# Request 1
From the article about Dylan Rivera, output the passage starting with "Rivera, who had" and going on through "act of providence.".
# Request 2
Using the article on Dylan Rivera, explain in one to three sentences why Rivera moved to Chattanooga as a child.
# Request 3
In the article about Dylan Rivera, who was the woman with the Southern accent whom Rivera overheard in the San Francisco store?

# Page extract
-- Begin --

Dylan Rivera is first Latino to serve in a Chattanooga mayor’s office

Photo by Olivia Ross / Dylan Rivera, director of policy planning for the city of Chattanooga.
Photo by Olivia Ross / Dylan Rivera, director of policy planning for the city of Chattanooga.

Dylan Rivera was working at an upscale retail store in downtown San Francisco when he overheard a woman in the store with a musical Southern accent.

Rivera, who had moved to California from Chattanooga, immediately struck up a conversation with the woman and guessed out loud that she was from somewhere in North Georgia.

Close. It was Ginny Kelly, wife of Chattanooga mayor Tim Kelly. When the future Chattanooga mayor appeared, Rivera's jaw dropped, as if to say: "Oh my God, what are you doing here?"

Years earlier, a teenage Rivera befriended Kelly, then a Chattanooga car dealer, while working at the Chattanooga Sports Complex, an indoor soccer facility in the Red Bank area. Kelly played goal keeper on an adult-league team, and Rivera helped take care of the facility. The chance meeting in California almost seemed like an act of providence.

Rivera, whose grandparents were migrant workers in California, now works at City Hall as Mayor Kelly's director of policy planning and implementation. He is the first Latino to work in a Chattanooga mayor's office.

When he returned to Chattanooga, where he had lived since 7th grade, Rivera enrolled at the University of Tennessee at Chattanooga and began to attend city council meetings. When Kelly decided to run for mayor, Rivera worked on the campaign. A Kelly victory meant Rivera got a shot at a job as a grant specialist.

Thinking back on that chance encounter in California, Rivera says, "I'm a firm believer in 'right place, right time.' There are just certain things that happen and you just had to be there in that specific moment, and it tells you if you are the right track or not."

Rivera had come to Chattanooga as a kid when his father got a job at TVA. He says that his family's arrival in Soddy-Daisy in 2007 actually moved the needle on the town's Latino population.

"My family jokes about it," says Rivera, now 30. "When we moved to Soddy-Daisy they did a community census, and we took the Hispanic population (there) from like .02 (percent) to .16 (percent). We went from primarily Latino neighborhoods in Southern California to Soddy-Daisy Middle School."

-- End --

# Recorded data
-- Begin --

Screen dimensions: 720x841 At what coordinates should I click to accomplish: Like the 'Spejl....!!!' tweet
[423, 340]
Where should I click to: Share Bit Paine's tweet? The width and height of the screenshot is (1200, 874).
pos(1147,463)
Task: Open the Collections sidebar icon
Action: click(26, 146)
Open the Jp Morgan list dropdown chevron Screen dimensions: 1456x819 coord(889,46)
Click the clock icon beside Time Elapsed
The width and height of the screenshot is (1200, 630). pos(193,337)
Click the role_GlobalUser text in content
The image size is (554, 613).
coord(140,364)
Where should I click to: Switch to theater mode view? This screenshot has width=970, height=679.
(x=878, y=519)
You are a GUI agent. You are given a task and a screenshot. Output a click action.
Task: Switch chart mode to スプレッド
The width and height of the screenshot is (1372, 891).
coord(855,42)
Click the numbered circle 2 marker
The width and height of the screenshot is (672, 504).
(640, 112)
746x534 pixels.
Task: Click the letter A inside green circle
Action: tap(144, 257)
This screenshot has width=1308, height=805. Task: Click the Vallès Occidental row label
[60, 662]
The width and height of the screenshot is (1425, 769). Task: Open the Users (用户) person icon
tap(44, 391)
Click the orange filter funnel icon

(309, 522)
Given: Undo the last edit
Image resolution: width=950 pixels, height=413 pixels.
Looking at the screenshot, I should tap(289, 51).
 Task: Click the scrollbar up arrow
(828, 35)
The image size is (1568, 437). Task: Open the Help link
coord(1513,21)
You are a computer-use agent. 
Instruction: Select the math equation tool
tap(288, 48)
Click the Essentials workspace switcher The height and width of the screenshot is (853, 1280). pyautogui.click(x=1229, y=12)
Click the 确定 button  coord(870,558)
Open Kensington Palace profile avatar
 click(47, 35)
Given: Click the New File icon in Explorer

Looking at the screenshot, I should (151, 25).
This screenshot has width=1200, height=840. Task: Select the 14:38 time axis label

-- End --

# Written solution 1
Rivera, who had moved to California from Chattanooga, immediately struck up a conversation with the woman and guessed out loud that she was from somewhere in North Georgia.

Close. It was Ginny Kelly, wife of Chattanooga mayor Tim Kelly. When the future Chattanooga mayor appeared, Rivera's jaw dropped, as if to say: "Oh my God, what are you doing here?"

Years earlier, a teenage Rivera befriended Kelly, then a Chattanooga car dealer, while working at the Chattanooga Sports Complex, an indoor soccer facility in the Red Bank area. Kelly played goal keeper on an adult-league team, and Rivera helped take care of the facility. The chance meeting in California almost seemed like an act of providence.

# Written solution 2
Rivera came to Chattanooga as a kid because his father got a job at TVA.

# Written solution 3
She was Ginny Kelly, wife of Chattanooga mayor Tim Kelly.